O programa TVGGN Justiça da última sexta-feira (5) contou com a participação do antropólogo e especialista em segurança pública Luiz Eduardo Soares, que lançou recentemente o livro Escolha a Sua Distopia ou Pense pelo Avesso.

Na obra, Soares analisa os fatores que levaram o Brasil a viver um dos períodos mais sombrios de sua história recente e destacou como a herança autoritária, a violência policial e a falta de uma verdadeira transição democrática continuam ameaçando o Estado de Direito no país.

Segundo o autor, a obra reúne reflexões escritas desde 2018, quando Jair Bolsonaro despontava como favorito nas eleições presidenciais. Para Soares, o bolsonarismo não foi um acidente, mas resultado de processos históricos que incluem o enfraquecimento do pacto constitucional de 1988, a ruptura institucional no impeachment de Dilma Rousseff e o law fare.

“Parte do problema provém justamente dessa brutalidade que foi assimilada pela sociedade brasileira, que vem sendo gestada, que é parte da nossa história, não é preciso falar da escravidão, desse capitalismo autoritário, do patriarcalismo que nos caracteriza, do racismo etc. Tudo isso está presente na segurança pública de uma maneira muito evidente, se manifesta ali com muita crueza”, comenta o antropólogo.

Soares criticou especialmente a postura do governador de São Paulo, Tarcísio de Freitas, e de seu secretário da Segurança, Guilherme Derrite, por endossarem publicamente a letalidade policial. Ele lembrou que operações recentes da Polícia Federal mostraram que é possível alcançar resultados significativos sem disparar um tiro, em contraste com a política do “liberou geral” nas periferias.

O antropólogo também resgatou a declaração de voto de Jair Bolsonaro durante o impeachment de Dilma Rousseff, quando homenageou o coronel Brilhante Ustra, torturador da ditadura militar. Para ele, o episódio deveria ter provocado repúdio nacional imediato.

“Aquilo é uma coisa tão monstruosa, tão repulsiva, mas passa como se fosse mais uma idiosincrasia daquele sujeito grosseirão. Afinal de contas, isso não teria nenhuma significação maior. Mas isso deve ser objeto da nossa consideração atenta, porque ali você tem, em primeiro lugar, ele não fez nenhum esforço para homenagear a memória do coronel Ustra, defendendo-o de acusações. Seria uma hipótese. Todo mundo está errado, ele, de fato, jamais torturaria alguém etc. Ele não fez isso. Ao contrário, ele o definiu como o pavor de Dilma Rousseff. E, ao fazê-lo, de certa maneira, ele repôs, recompôs, reencenou aquele momento, estendeu, desdobrou aquela cena terrível de tortura”, avaliou.

**O que fazer:**
1. Liste todas as pessoas citadas pelo nome no trecho sobre Luiz Eduardo Soares.
2. Escreva a continuação do trecho sobre Luiz Eduardo Soares a partir da última frase.
Os dados não são usados nesta parte.

**Dados fornecidos:**
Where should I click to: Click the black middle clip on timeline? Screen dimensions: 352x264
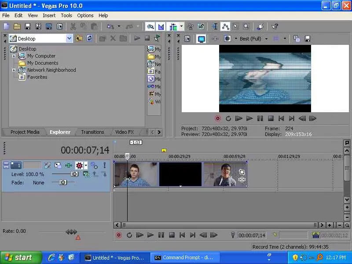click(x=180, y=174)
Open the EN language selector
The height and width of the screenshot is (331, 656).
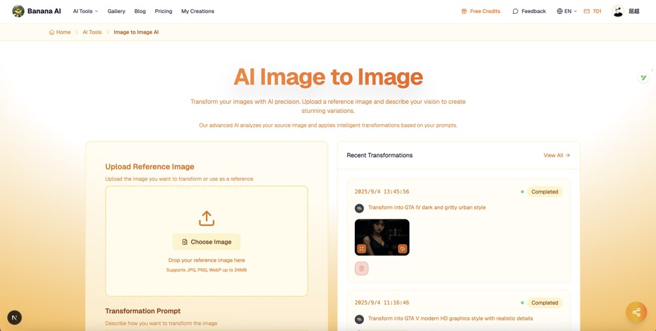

**Resultados por tarefa:**
1.
- Luiz Eduardo Soares
- Jair Bolsonaro
- Dilma Rousseff
- Tarcísio de Freitas
- Guilherme Derrite
- Brilhante Ustra

2.
Outro ponto abordado foi a relação entre forças policiais e grupos religiosos. Segundo Soares, práticas de obrigar policiais a participar de cultos neopentecostais durante o trabalho configuram um processo de adesão forçada com claros objetivos políticos.

Ao tratar do crime organizado, Soares destacou a aliança entre grupos paramilitares, organizações criminosas e setores políticos. Para ele, a lógica que associa criminalidade apenas às periferias mascara o avanço de estruturas ilícitas em prefeituras, assembleias legislativas e até no Congresso Nacional.

“Hoje, com as emendas parlamentares secretas, você tem uma tomada pelo crime organizado que praticamente todas as instituições. É um jogo, e daí vem o poder financeiro, para o poder financeiro vem o poder político, e daí você entra numa dinâmica aí. Onde está a saída?”, alertou.

O especialista criticou ainda a omissão do Ministério Público no controle externo da atividade policial e apontou a autonomia das corporações como ameaça permanente à democracia. Ele defendeu que segurança pública deixe de ser tratada como capítulo marginal em programas de governo e passe a ocupar posição central na agenda política.

Por fim, Soares relacionou os riscos internos à conjuntura internacional, citando a vulnerabilidade da soberania brasileira diante de interesses estrangeiros e da dependência tecnológica. Para ele, a combinação de fatores históricos e atuais exige vigilância constante.

“É uma coisa também inacreditável, com chantagem de todo tipo. Se um poder imperialista, com essa voracidade e esse tipo de arrogância, se dispusesse a atuar aqui, você imagina o que poderia acontecer com as nuvens onde todos os arquivos, informações das empresas, das nossas pessoais estão guardados”, concluiu.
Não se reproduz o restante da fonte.